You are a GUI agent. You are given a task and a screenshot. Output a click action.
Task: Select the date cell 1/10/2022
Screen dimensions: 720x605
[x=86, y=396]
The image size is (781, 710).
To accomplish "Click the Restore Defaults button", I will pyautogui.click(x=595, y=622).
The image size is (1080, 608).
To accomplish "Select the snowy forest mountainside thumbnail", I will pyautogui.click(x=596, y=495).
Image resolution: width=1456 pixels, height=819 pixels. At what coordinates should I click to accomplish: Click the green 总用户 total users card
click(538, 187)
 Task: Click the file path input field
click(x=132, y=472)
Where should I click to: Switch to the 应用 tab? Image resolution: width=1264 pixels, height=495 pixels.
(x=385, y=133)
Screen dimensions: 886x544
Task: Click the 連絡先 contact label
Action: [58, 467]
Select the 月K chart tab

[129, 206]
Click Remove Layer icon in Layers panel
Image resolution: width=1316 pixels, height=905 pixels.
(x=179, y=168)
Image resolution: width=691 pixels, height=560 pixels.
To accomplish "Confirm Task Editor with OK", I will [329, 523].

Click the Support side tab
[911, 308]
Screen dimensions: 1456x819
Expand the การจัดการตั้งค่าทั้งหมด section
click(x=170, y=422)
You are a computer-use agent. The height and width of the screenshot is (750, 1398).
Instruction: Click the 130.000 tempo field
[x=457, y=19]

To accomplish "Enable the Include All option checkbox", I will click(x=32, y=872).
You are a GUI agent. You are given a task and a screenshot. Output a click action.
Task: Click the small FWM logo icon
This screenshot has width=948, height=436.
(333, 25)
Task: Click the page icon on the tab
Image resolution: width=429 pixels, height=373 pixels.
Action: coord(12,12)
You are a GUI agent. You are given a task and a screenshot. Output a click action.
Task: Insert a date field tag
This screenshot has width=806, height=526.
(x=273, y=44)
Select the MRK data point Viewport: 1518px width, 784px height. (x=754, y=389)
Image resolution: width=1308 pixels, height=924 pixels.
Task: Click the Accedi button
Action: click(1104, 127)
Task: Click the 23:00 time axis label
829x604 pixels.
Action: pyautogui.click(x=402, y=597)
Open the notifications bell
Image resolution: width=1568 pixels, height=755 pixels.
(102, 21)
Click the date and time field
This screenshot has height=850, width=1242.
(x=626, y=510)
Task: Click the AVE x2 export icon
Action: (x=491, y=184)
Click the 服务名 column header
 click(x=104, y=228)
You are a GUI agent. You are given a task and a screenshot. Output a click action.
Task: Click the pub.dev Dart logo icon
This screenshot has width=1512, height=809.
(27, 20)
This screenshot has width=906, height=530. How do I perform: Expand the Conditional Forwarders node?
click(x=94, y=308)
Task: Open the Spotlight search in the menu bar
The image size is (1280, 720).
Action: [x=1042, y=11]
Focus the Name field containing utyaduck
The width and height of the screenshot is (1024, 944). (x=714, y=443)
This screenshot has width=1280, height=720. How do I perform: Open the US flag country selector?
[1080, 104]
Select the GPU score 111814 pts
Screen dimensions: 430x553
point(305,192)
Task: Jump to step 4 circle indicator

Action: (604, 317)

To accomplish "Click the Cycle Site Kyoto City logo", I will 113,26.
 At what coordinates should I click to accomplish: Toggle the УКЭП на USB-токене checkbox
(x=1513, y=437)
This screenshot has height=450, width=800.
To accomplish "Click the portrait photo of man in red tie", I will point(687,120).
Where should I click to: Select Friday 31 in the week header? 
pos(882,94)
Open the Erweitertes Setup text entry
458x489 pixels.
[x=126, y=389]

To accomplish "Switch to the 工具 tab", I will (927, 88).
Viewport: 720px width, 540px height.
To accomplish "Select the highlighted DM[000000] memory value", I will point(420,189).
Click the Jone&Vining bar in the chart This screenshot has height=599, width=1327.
▬▬▬▬▬▬▬▬▬▬
• What the exercise asks:
Reproduce the part of the records that opens with the line containing "Select the MRK" and closes with the line containing "Action: [x=1042, y=11]", substituting "screen capture" for "screenshot" and leaving everything else unchanged.

• Answer to this exercise:
Select the MRK data point Viewport: 1518px width, 784px height. (x=754, y=389)
Image resolution: width=1308 pixels, height=924 pixels.
Task: Click the Accedi button
Action: click(1104, 127)
Task: Click the 23:00 time axis label
829x604 pixels.
Action: pyautogui.click(x=402, y=597)
Open the notifications bell
Image resolution: width=1568 pixels, height=755 pixels.
(102, 21)
Click the date and time field
This screen capture has height=850, width=1242.
(x=626, y=510)
Task: Click the AVE x2 export icon
Action: (x=491, y=184)
Click the 服务名 column header
 click(x=104, y=228)
You are a GUI agent. You are given a task and a screen capture. Output a click action.
Task: Click the pub.dev Dart logo icon
This screen capture has width=1512, height=809.
(27, 20)
This screen capture has width=906, height=530. How do I perform: Expand the Conditional Forwarders node?
click(x=94, y=308)
Task: Open the Spotlight search in the menu bar
The image size is (1280, 720).
Action: [x=1042, y=11]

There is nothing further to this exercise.